TASK => Exact reproduction is needed for the lines from the one with "Given: Select size 42 cell" to the end of the listing below, and for no other lines.
(RECORDS SHOWN)
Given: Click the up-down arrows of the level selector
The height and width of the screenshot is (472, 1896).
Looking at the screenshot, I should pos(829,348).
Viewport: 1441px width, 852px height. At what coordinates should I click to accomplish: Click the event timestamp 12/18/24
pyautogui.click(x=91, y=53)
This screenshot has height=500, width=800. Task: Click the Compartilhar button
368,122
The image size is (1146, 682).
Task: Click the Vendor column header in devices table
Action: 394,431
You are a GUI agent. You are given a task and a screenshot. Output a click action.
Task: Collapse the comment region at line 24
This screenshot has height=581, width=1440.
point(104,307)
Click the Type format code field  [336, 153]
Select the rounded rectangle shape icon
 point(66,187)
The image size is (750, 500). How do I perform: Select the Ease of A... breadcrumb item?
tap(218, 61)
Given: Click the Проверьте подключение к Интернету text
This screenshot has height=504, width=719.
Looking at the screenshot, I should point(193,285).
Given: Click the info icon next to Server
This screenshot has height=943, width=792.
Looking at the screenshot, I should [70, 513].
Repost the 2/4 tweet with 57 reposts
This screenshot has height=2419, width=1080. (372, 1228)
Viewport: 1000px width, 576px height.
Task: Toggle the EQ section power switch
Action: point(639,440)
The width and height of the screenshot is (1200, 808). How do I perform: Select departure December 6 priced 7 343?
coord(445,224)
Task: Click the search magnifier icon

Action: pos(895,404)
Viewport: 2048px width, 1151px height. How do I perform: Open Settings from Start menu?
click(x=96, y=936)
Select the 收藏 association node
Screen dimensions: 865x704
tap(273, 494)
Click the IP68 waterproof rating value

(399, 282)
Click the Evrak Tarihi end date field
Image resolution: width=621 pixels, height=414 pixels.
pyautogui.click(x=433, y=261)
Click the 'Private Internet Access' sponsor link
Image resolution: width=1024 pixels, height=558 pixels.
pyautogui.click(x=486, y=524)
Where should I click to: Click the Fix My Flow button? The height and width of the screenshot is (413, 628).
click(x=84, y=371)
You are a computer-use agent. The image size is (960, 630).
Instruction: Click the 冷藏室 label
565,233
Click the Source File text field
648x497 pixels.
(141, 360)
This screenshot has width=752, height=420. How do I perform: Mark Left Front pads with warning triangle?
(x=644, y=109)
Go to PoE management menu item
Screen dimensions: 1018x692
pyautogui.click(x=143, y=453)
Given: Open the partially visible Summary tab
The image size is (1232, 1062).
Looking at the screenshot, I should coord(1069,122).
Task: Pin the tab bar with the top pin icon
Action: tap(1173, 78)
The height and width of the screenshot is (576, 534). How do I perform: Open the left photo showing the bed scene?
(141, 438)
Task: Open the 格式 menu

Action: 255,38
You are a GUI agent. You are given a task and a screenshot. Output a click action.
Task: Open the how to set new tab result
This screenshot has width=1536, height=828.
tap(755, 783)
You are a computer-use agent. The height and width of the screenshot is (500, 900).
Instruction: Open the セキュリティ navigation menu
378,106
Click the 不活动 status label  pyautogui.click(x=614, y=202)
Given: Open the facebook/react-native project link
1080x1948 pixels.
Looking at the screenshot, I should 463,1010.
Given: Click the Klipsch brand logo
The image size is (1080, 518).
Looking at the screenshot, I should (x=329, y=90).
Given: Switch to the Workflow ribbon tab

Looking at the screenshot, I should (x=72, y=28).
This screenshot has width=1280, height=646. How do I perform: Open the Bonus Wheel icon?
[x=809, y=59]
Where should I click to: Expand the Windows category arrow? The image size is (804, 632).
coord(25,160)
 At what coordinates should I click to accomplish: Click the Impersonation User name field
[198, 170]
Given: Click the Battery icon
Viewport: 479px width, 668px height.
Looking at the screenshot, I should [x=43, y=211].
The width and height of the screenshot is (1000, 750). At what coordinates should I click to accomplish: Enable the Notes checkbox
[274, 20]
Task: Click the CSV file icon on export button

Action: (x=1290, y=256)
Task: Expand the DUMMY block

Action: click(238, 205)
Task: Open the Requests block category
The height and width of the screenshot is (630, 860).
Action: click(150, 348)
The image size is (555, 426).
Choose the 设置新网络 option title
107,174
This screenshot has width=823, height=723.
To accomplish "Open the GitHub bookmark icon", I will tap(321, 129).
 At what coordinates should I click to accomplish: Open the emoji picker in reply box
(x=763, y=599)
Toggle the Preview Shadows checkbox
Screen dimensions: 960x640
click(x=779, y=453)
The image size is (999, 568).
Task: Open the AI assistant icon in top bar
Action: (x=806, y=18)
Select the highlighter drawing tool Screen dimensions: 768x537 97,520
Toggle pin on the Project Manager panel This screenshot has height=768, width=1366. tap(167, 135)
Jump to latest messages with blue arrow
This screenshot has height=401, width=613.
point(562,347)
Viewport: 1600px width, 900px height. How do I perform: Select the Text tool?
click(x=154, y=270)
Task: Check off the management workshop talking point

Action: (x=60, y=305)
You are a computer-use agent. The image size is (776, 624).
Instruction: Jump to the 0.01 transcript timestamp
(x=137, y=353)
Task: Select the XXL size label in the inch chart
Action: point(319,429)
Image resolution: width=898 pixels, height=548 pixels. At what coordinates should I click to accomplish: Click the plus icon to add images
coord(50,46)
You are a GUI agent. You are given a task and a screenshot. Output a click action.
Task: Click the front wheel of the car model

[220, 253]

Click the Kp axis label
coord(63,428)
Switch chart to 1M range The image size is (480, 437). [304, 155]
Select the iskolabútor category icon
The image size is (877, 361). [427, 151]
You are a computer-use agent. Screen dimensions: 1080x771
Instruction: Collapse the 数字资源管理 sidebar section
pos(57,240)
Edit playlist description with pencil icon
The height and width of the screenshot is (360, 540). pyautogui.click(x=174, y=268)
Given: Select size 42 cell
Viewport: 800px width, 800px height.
(End RECORDS SHOWN)
FINISHED EXERCISE =>
Given: Select size 42 cell
Viewport: 800px width, 800px height.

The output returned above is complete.